Short-term choroidal thickness as a biomarker for myopia
Short-term modulation of choroidal thickness has emerged as a potential biomarker in myopia management, reflecting the choroid’s dynamic role in eye growth. Experimental animal studies have shown that myopic defocus leads to significant choroidal thickening, while hyperopic defocus induces thinning, often followed by axial elongation.8
Even brief periods of optical defocus in children have been shown to alter choroidal thickness.8 Accommodation studies have demonstrated that near work causes transient choroidal thinning, which may also contribute to the link between excessive near work and myopia.9
Pharmacologically, dopamine agonists and muscarinic antagonists like atropine have also shown choroidal thickening. Environmental stimuli such as increased light exposure have also been shown to increase choroidal thickness. Bright light exposure can lead to thickening, supporting the theory that dopamine released by the retina in response to light inhibits eye growth.10
These findings show that the choroid responds rapidly to various stimuli and alters its thickness. As some of these functional changes may occur before structural changes like axial elongation, short-term modulation of choroidal thickness is a promising biomarker for monitoring myopia onset, progression, and treatment response.

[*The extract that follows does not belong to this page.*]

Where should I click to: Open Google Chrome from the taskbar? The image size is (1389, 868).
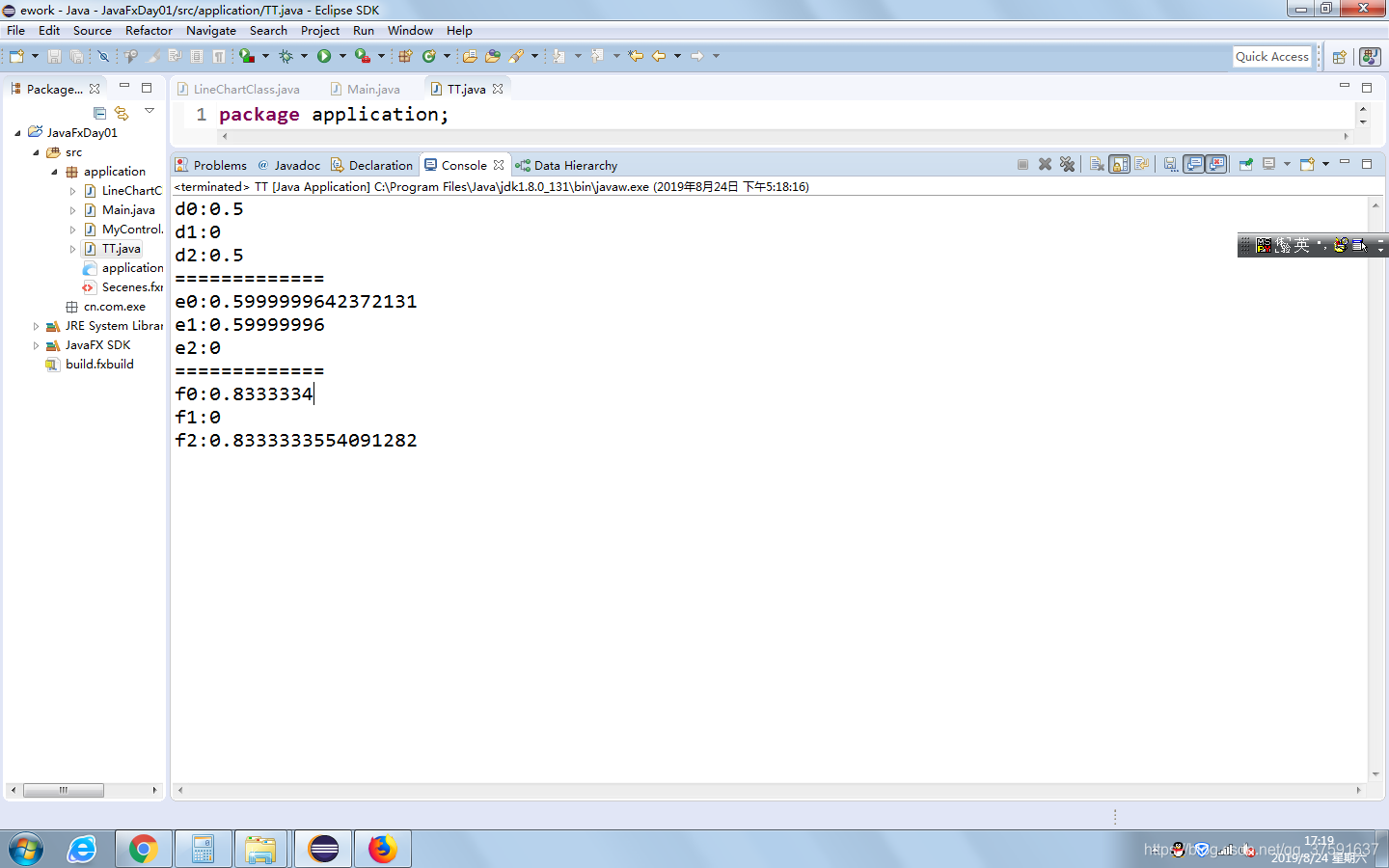(143, 848)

With standard OCT and advanced forms of OCT widely available in clinical practice, these choroidal changes should be monitored, making choroidal thickness a valuable tool in myopia care.

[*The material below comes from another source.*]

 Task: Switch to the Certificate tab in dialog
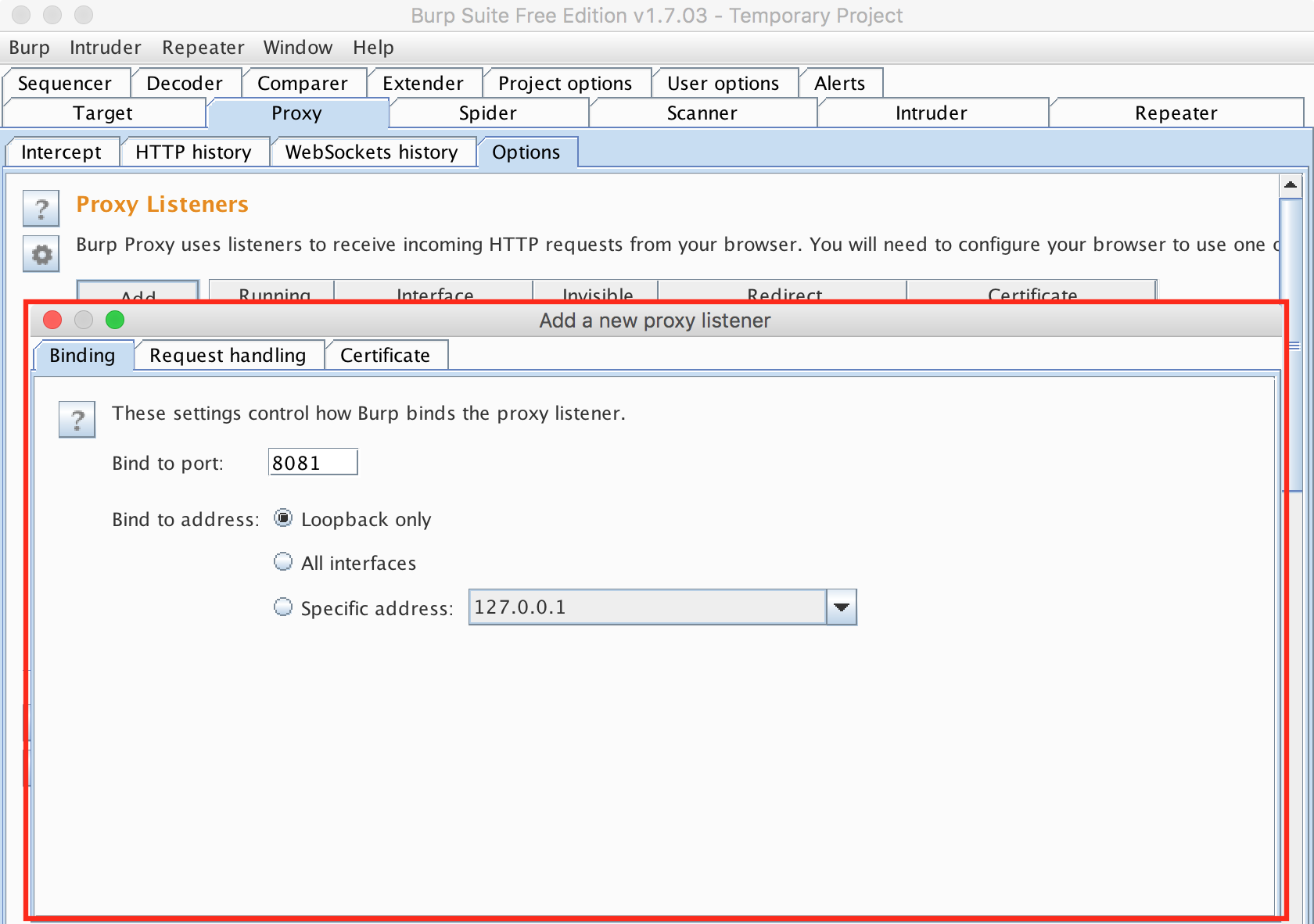click(x=385, y=356)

Interventions targeting choroidal thickness
Many current myopia control interventions show modulation of choroidal thickness, which may play a part in some of the effects of reducing axial elongation.
Orthokeratology lenses, which flatten the central cornea and steepen the mid-periphery, create a peripheral myopic defocus that slows axial elongation. MiSight (CooperVision) daily soft contact lenses utilize concentric rings of myopic defocus to achieve a similar effect. Spectacle lens designs like Stellest (Essilor) and Miyosmart (HOYA) also generate myopic defocus to reduce axial elongation.11
Low-dose atropine (0.01 to 0.05%) drops, often used in myopia control, inhibit muscarinic receptors in the retina and sclera, reducing axial elongation.8 It has been shown to induce mild choroidal thickening, likely through modulation of blood flow and retinal neuromodulation.8
Outdoor time is frequently recommended to pediatric patients, not only to reduce near work but to increase retinal dopamine and light exposure—both of which show a thicker, more perfused choroid.
Finally, low-level red light therapy (LLLT) using wavelengths around 650nm is an emerging option. Early trials have shown significant reductions in axial length progression and modest increases in choroidal thickness.11
In summary
Previous anatomical research and experimental models of myopia have laid the groundwork for identifying the choroid as a dynamic structure involved in myopic development and progression.
Additionally, advances in imaging—particularly OCT, now widely available in clinical practice—allow for direct in vivo visualization of the choroid, bringing lab research into primary eyecare.
With myopia rising at epidemic levels and myopia control becoming a major focus of eyecare, future treatments may directly modulate the choroid as both a biomarker and interventional therapeutic target for myopia control.